The Indian army is giving its soldiers psychology lessons to counter a rise in suicides and murders within the forces brought on by stress, its top psychologist said on Friday.
India's 1.1 million-strong army has recorded an annual average of 100 suicides in recent years, mainly due to the rigours of combatting revolts in Kashmir and the remote northeast.
Dozens of soldiers, including officers, have also been killed by colleagues in quarrels over not being granted leave and other personal issues.
About 50 junior officers have now been trained in psychology to help their men battle stress.
"We have to look at the early warnings," Manas K Mandal said. "At times, these events can be prevented."
Stress levels are high among soldiers posted in Kashmir and troops regularly kill their comrades in a region where a separatist revolt has claimed more than 45,000 lives since 1989.
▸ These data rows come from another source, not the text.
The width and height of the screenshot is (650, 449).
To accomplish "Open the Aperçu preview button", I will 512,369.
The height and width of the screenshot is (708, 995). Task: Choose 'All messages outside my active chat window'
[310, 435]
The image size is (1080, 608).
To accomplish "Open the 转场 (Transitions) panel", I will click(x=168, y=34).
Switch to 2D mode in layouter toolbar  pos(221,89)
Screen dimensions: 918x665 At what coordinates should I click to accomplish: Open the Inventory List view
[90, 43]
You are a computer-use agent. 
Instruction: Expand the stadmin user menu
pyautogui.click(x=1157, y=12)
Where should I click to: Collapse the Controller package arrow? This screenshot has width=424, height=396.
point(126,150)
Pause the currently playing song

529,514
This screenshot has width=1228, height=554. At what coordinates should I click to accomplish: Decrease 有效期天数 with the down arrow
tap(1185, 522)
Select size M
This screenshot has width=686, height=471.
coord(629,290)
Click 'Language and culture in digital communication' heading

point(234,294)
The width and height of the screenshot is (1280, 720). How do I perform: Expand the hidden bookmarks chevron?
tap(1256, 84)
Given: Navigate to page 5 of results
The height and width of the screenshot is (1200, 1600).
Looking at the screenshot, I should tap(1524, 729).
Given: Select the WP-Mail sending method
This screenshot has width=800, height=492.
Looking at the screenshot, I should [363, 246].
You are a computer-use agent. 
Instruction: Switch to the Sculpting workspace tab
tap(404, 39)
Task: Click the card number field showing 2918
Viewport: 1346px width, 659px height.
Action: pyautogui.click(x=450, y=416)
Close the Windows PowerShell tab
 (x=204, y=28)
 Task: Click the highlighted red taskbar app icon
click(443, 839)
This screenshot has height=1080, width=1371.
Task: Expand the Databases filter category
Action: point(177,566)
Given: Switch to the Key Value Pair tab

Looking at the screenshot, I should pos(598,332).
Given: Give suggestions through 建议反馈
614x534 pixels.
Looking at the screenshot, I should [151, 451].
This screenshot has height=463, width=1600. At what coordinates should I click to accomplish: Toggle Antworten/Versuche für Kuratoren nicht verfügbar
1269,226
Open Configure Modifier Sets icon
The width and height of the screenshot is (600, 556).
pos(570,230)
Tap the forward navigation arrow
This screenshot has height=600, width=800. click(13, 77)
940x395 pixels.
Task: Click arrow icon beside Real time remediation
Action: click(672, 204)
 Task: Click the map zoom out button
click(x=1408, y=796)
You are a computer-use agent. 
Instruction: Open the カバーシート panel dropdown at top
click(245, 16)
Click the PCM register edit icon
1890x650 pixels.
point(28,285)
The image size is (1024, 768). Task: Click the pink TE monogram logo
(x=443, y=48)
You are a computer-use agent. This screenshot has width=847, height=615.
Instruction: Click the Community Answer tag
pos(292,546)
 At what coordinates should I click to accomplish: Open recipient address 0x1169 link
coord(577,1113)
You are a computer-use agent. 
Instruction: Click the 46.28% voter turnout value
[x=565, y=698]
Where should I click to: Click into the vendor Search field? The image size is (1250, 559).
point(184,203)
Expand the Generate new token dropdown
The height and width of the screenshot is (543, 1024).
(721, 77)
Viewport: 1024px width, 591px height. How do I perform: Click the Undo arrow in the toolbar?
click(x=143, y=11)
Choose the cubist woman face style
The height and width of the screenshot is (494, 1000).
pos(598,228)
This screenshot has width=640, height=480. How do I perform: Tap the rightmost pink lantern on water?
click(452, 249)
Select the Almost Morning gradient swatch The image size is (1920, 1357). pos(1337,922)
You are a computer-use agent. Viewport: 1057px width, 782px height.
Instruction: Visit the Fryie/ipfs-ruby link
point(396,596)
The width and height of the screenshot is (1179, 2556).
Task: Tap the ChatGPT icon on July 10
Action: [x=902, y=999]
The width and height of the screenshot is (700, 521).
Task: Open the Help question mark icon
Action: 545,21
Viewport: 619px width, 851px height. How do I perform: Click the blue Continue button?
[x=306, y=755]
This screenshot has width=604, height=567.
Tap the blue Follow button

The army has been trying to bring down stress levels by introducing yoga to soldiers who face danger not only from militants but also tough terrain and extreme weather conditions.
Mandal, who heads the Defence Institute of Psychological Research, said he had interviewed about 2,000 military personnel and identified nearly 150 reasons for rising stress levels in what is the second largest army in the world after China.
The soldiers should get counselling before they go on leave and also on returning to help them develop a strong attachment to their units, Mandal said.
He also suggested other measures such as self-help steps to de-stress and encouraging soldiers not to shy away from seeking professional help, he added.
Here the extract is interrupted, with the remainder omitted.